Jeremy: And I’m taking it that you don’t actually give readings of the performances, you give style tips, hints, tweaks.

Paul: My preamble always says “I will not perform the role, I don’t want you to mimic my performance”. I’ll perform it a little bit flatly, a little bit under tempo, so you can make the role your own. I won’t give you line readings. Inevitably it has to be the lines, but I do try to make the actor independent of that, to give them a way to extract the sounds, the noises.

Jeremy: It was one of the most important things I learned when I switched from working with singers to working with actors. A lot of the singers I used to work with would like you to demonstrate something. As an instrumentalist you’re often asking your tutor to demonstrate something so you can hear how it goes. I got very quickly into the idea that actors don’t like that.

◇ ◇ ◇ ◇

§ **PROBLEMS TO WORK ON**:
A – List the things Jeremy says Paul gives in place of readings of the performances in the coaching conversation.
B – Pick up the coaching conversation after its last line and continue it.
The items that come next are from a separate source.

◇ ◇ ◇ ◇

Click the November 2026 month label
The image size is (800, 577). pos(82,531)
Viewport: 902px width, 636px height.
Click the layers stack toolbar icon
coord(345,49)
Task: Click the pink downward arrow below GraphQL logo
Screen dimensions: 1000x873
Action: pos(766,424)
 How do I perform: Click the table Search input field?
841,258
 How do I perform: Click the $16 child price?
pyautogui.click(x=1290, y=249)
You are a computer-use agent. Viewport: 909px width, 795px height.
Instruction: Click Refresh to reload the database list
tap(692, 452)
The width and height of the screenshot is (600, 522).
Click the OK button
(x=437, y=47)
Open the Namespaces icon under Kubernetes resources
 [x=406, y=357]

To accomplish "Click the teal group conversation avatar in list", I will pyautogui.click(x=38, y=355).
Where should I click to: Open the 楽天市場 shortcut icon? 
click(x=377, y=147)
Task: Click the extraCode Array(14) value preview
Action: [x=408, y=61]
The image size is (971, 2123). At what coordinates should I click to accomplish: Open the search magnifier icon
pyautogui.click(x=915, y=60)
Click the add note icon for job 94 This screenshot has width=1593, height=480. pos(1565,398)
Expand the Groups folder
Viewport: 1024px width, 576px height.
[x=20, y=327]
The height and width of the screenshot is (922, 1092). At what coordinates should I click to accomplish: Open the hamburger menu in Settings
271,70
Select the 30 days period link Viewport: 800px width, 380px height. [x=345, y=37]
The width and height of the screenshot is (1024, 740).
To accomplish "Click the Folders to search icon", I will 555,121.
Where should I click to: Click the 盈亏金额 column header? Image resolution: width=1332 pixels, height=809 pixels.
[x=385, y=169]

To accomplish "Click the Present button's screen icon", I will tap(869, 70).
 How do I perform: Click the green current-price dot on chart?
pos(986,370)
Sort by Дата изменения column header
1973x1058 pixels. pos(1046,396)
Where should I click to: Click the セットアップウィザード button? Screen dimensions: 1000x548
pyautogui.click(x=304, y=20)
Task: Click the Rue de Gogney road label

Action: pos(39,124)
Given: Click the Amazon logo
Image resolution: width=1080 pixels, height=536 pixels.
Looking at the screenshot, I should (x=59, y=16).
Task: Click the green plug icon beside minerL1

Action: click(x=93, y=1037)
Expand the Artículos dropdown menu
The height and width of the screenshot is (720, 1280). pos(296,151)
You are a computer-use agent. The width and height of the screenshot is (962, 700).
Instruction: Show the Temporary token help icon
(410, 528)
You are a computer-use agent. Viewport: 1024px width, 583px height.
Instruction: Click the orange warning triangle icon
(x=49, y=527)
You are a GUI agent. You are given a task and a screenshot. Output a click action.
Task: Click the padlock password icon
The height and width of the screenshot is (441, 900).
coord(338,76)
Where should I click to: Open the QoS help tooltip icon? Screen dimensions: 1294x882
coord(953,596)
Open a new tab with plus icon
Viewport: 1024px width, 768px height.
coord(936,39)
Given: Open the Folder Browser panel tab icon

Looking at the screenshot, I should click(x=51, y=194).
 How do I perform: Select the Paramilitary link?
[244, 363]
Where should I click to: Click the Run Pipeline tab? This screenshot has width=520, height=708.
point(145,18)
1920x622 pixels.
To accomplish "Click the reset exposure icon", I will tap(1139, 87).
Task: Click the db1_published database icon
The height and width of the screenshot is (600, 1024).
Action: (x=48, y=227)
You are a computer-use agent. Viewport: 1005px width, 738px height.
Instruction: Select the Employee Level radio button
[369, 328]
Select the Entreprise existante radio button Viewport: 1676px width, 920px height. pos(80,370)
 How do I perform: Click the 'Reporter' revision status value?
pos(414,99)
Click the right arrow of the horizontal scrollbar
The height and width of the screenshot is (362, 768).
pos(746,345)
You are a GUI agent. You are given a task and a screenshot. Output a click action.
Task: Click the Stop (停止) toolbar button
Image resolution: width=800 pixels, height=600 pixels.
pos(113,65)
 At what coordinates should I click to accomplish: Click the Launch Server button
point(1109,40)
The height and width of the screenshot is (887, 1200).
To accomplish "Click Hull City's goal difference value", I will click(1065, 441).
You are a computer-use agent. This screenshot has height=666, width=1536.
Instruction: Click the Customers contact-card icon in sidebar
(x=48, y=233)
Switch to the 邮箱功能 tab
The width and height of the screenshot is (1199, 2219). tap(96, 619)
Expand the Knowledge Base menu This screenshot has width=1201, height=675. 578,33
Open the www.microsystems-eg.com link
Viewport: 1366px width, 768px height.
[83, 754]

◇ ◇ ◇ ◇

§ **ANSWERS GIVEN**:
A –
- style tips
- hints
- tweaks

B –
Paul: I think it’s a little misguided, frankly. There is this taboo, that it’s blasphemy that if the director gives ‘a line reading’ suddenly they’ve infringed on the sacred rite of an actor. I think that’s bollocks, to tell you the truth. Most actors I work with, there are very few of them that don’t deeply appreciate hearing the line in dialect, and when this whole thing of line reading comes up, I say “OK, well choreographers demonstrate the steps you’re going to dance, with a singing coach you’re very happy to hear the phrasing and musical qualities of the line you are singing, so what’s this silly taboo” And I point out that acting has been passed down from master to apprentice for centuries. And I think imitation has a real place in acting. Obviously you transcend the imitation during rehearsal and it becomes your own, but I don’t think there’s anything wrong with starting with a good, sincere imitation.

Jeremy: Well I’m very glad to hear that.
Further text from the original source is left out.